Maandelijks bereiken we anderhalf miljoen mensen met tijdschriften, websites en e-brieven. We maken dus de grootste schoolkrant van het land. Maar voor ik hoofdredacteur van Klasse werd, precies twintig jaar geleden, heb ik twaalf jaar met veel plezier les gegeven.

Ervaringsdeskundige in optimisme, zo noemden vrienden me al langer. Maar het heeft tot vorig jaar geduurd voor ik er een boek over durfde te schrijven. 100 % positivo was meteen een succes. Organisatoren nodigen me vaak uit voor lezingen, volle zalen gaan geïnspireerd weer naar huis. Ik garandeer dan ook dat ze tien procent optimistischer buiten gaan dan toen ze binnenkwamen. Dat is toch een mooie winst ?

Optimisme maakt ons gelukkiger, succesvoller en gezonder. Eigenlijk zou het ministerie van Volksgezondheid me moeten sponsoren. Ik werk nu aan The Worldbook of Happiness. Daarvoor heb ik wereldwijd contacten met honderd professoren. Ik probeer hun wetenschappelijke cijfers en bevindingen om te zetten in mensentaal.
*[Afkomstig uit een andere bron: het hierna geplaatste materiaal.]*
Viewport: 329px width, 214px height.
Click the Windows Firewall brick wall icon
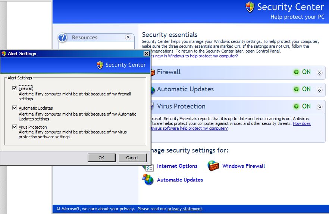(x=213, y=166)
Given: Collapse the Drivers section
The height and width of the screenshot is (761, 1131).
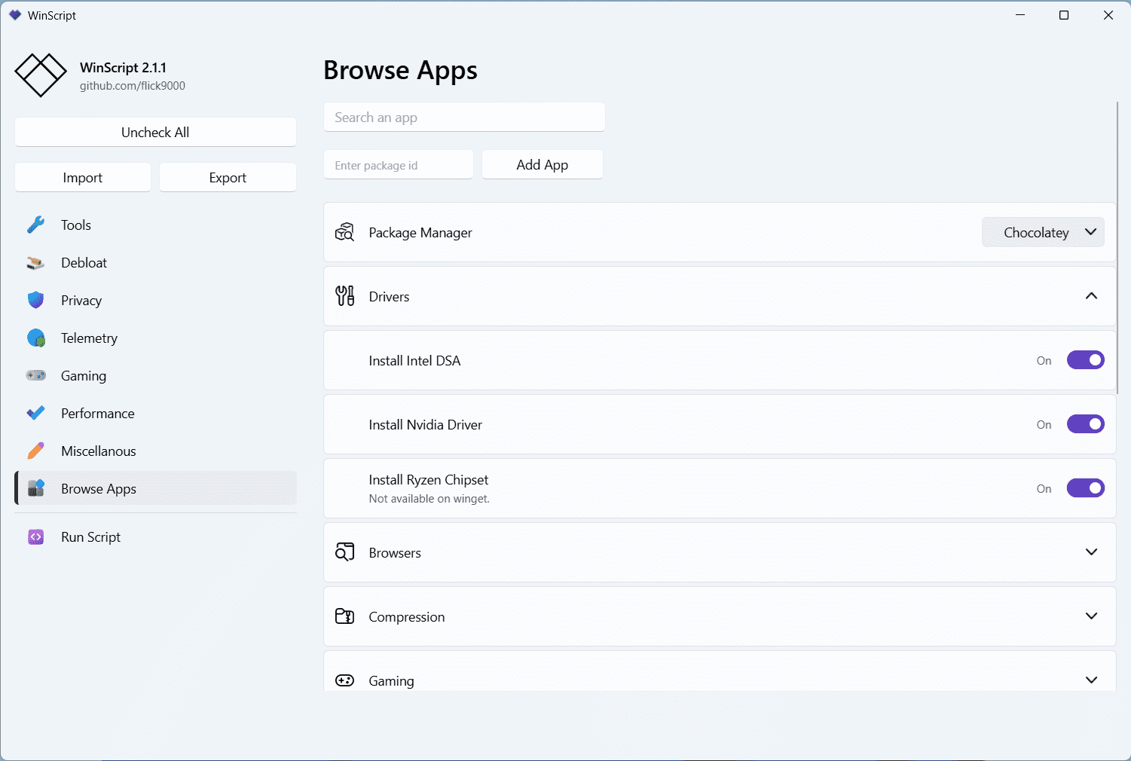Looking at the screenshot, I should click(1091, 296).
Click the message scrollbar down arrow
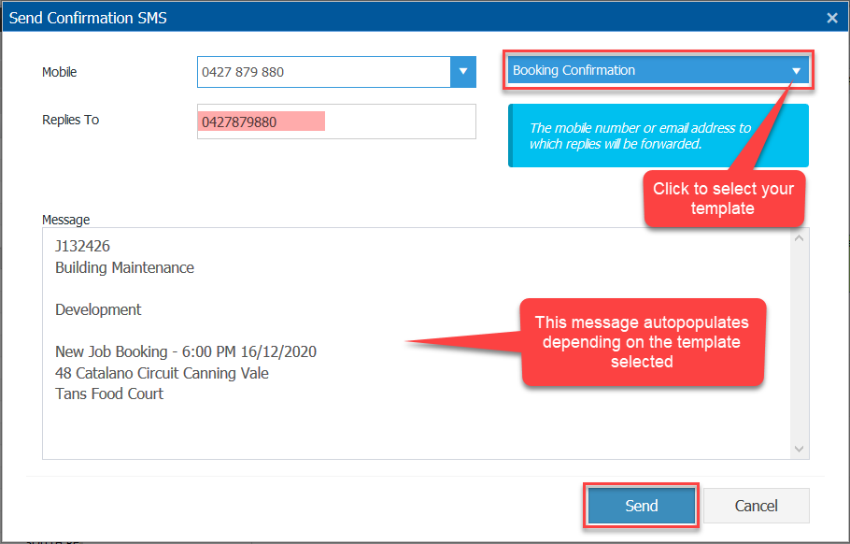This screenshot has height=544, width=850. pos(799,449)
Onderzoek naar ongeluk, daar zijn we erg goed in geweest de laatste honderd jaar : depressie, paranoia, schizofrenie… Maar de meerderheid van de mensen is niet depressief of schizofreen. De nieuwe stroming is onderzoek naar geluk.

Je hebt het grotendeels zelf in de hand. Als we weten wat ons gelukkig maakt, weten we ook hoe we gelukkiger kunnen worden. Geld ? Nee. Er zijn rijke mensen die gelukkig zijn, en er zijn arme mensen die gelukkig zijn. Wat maakt het verschil ? De manier waarop je naar dingen kijkt. Optimisten focussen op kansen. Pessimisten focussen op wat fout loopt.

Of je optimist of pessimist bent, is voor vijftig procent genetisch bepaald. Tien procent hangt af van omstandigheden waar je weinig invloed op hebt : rijkdom, ziekte, werk, gezin… Maar voor de rest ben je zelf verantwoordelijk. Voor maar liefst veertig procent.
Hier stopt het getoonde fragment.